▶ **Aim of the task**:
Under no circumstances alter the records; copy each one exactly.

▶ **Input data**:
____________________
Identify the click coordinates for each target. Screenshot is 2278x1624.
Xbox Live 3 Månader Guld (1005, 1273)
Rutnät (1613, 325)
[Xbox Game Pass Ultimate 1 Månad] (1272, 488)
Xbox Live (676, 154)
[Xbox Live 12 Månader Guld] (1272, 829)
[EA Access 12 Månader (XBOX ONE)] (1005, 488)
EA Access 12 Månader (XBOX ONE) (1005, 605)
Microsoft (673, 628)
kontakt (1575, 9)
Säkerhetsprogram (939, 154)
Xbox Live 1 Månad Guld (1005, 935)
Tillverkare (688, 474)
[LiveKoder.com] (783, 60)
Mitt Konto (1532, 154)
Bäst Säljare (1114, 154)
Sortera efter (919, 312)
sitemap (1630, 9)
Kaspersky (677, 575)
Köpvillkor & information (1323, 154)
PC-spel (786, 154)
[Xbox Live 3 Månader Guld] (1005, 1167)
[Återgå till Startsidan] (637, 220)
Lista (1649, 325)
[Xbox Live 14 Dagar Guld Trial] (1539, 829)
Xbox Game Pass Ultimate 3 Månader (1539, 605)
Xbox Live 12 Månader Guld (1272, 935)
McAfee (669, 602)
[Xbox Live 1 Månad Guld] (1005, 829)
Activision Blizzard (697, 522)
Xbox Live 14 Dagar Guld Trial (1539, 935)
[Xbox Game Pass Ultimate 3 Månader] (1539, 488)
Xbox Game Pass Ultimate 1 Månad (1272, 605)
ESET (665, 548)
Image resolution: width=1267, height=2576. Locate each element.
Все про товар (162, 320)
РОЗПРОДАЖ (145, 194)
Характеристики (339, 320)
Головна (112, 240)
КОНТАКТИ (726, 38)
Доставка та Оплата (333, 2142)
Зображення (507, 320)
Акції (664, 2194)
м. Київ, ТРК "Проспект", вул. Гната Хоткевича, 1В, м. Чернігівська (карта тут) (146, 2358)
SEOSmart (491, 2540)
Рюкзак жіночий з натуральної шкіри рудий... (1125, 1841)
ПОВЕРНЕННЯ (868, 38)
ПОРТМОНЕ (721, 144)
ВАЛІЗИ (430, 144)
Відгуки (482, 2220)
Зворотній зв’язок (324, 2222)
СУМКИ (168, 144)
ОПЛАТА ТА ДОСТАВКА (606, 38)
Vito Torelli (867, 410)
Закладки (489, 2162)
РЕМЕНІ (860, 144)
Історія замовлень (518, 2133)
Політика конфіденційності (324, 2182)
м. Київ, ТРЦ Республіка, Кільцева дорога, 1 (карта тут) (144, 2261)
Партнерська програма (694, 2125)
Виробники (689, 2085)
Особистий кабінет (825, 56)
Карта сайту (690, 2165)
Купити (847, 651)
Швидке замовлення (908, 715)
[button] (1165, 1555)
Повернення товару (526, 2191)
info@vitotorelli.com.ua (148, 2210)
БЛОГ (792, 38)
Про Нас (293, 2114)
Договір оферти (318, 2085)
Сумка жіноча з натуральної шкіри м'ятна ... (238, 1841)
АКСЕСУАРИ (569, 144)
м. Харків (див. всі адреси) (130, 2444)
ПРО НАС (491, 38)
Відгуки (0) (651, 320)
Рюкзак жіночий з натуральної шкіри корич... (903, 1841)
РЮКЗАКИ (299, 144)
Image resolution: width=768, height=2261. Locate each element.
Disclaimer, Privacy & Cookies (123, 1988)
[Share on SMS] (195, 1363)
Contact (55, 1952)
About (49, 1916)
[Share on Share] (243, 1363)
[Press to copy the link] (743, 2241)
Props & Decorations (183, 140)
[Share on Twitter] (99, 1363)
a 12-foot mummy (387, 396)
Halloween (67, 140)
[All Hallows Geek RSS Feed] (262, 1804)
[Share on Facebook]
____________________
▶ **Output of the exercise**:
Identify the click coordinates for each target. Screenshot is 2278x1624.
Xbox Live 3 Månader Guld (1005, 1273)
Rutnät (1613, 325)
[Xbox Game Pass Ultimate 1 Månad] (1272, 488)
Xbox Live (676, 154)
[Xbox Live 12 Månader Guld] (1272, 829)
[EA Access 12 Månader (XBOX ONE)] (1005, 488)
EA Access 12 Månader (XBOX ONE) (1005, 605)
Microsoft (673, 628)
kontakt (1575, 9)
Säkerhetsprogram (939, 154)
Xbox Live 1 Månad Guld (1005, 935)
Tillverkare (688, 474)
[LiveKoder.com] (783, 60)
Mitt Konto (1532, 154)
Bäst Säljare (1114, 154)
Sortera efter (919, 312)
sitemap (1630, 9)
Kaspersky (677, 575)
Köpvillkor & information (1323, 154)
PC-spel (786, 154)
[Xbox Live 3 Månader Guld] (1005, 1167)
[Återgå till Startsidan] (637, 220)
Lista (1649, 325)
[Xbox Live 14 Dagar Guld Trial] (1539, 829)
Xbox Game Pass Ultimate 3 Månader (1539, 605)
Xbox Live 12 Månader Guld (1272, 935)
McAfee (669, 602)
[Xbox Live 1 Månad Guld] (1005, 829)
Activision Blizzard (697, 522)
Xbox Live 14 Dagar Guld Trial (1539, 935)
[Xbox Game Pass Ultimate 3 Månader] (1539, 488)
Xbox Game Pass Ultimate 1 Månad (1272, 605)
ESET (665, 548)
Image resolution: width=1267, height=2576. Locate each element.
Все про товар (162, 320)
РОЗПРОДАЖ (145, 194)
Характеристики (339, 320)
Головна (112, 240)
КОНТАКТИ (726, 38)
Доставка та Оплата (333, 2142)
Зображення (507, 320)
Акції (664, 2194)
м. Київ, ТРК "Проспект", вул. Гната Хоткевича, 1В, м. Чернігівська (карта тут) (146, 2358)
SEOSmart (491, 2540)
Рюкзак жіночий з натуральної шкіри рудий... (1125, 1841)
ПОВЕРНЕННЯ (868, 38)
ПОРТМОНЕ (721, 144)
ВАЛІЗИ (430, 144)
Відгуки (482, 2220)
Зворотній зв’язок (324, 2222)
СУМКИ (168, 144)
ОПЛАТА ТА ДОСТАВКА (606, 38)
Vito Torelli (867, 410)
Закладки (489, 2162)
РЕМЕНІ (860, 144)
Історія замовлень (518, 2133)
Політика конфіденційності (324, 2182)
м. Київ, ТРЦ Республіка, Кільцева дорога, 1 (карта тут) (144, 2261)
Партнерська програма (694, 2125)
Виробники (689, 2085)
Особистий кабінет (825, 56)
Карта сайту (690, 2165)
Купити (847, 651)
Швидке замовлення (908, 715)
[button] (1165, 1555)
Повернення товару (526, 2191)
info@vitotorelli.com.ua (148, 2210)
БЛОГ (792, 38)
Про Нас (293, 2114)
Договір оферти (318, 2085)
Сумка жіноча з натуральної шкіри м'ятна ... (238, 1841)
АКСЕСУАРИ (569, 144)
м. Харків (див. всі адреси) (130, 2444)
ПРО НАС (491, 38)
Відгуки (0) (651, 320)
Рюкзак жіночий з натуральної шкіри корич... (903, 1841)
РЮКЗАКИ (299, 144)
Image resolution: width=768, height=2261. Locate each element.
Disclaimer, Privacy & Cookies (123, 1988)
[Share on SMS] (195, 1363)
Contact (55, 1952)
About (49, 1916)
[Share on Share] (243, 1363)
[Press to copy the link] (743, 2241)
Props & Decorations (183, 140)
[Share on Twitter] (99, 1363)
a 12-foot mummy (387, 396)
Halloween (67, 140)
[All Hallows Geek RSS Feed] (262, 1804)
[Share on Facebook]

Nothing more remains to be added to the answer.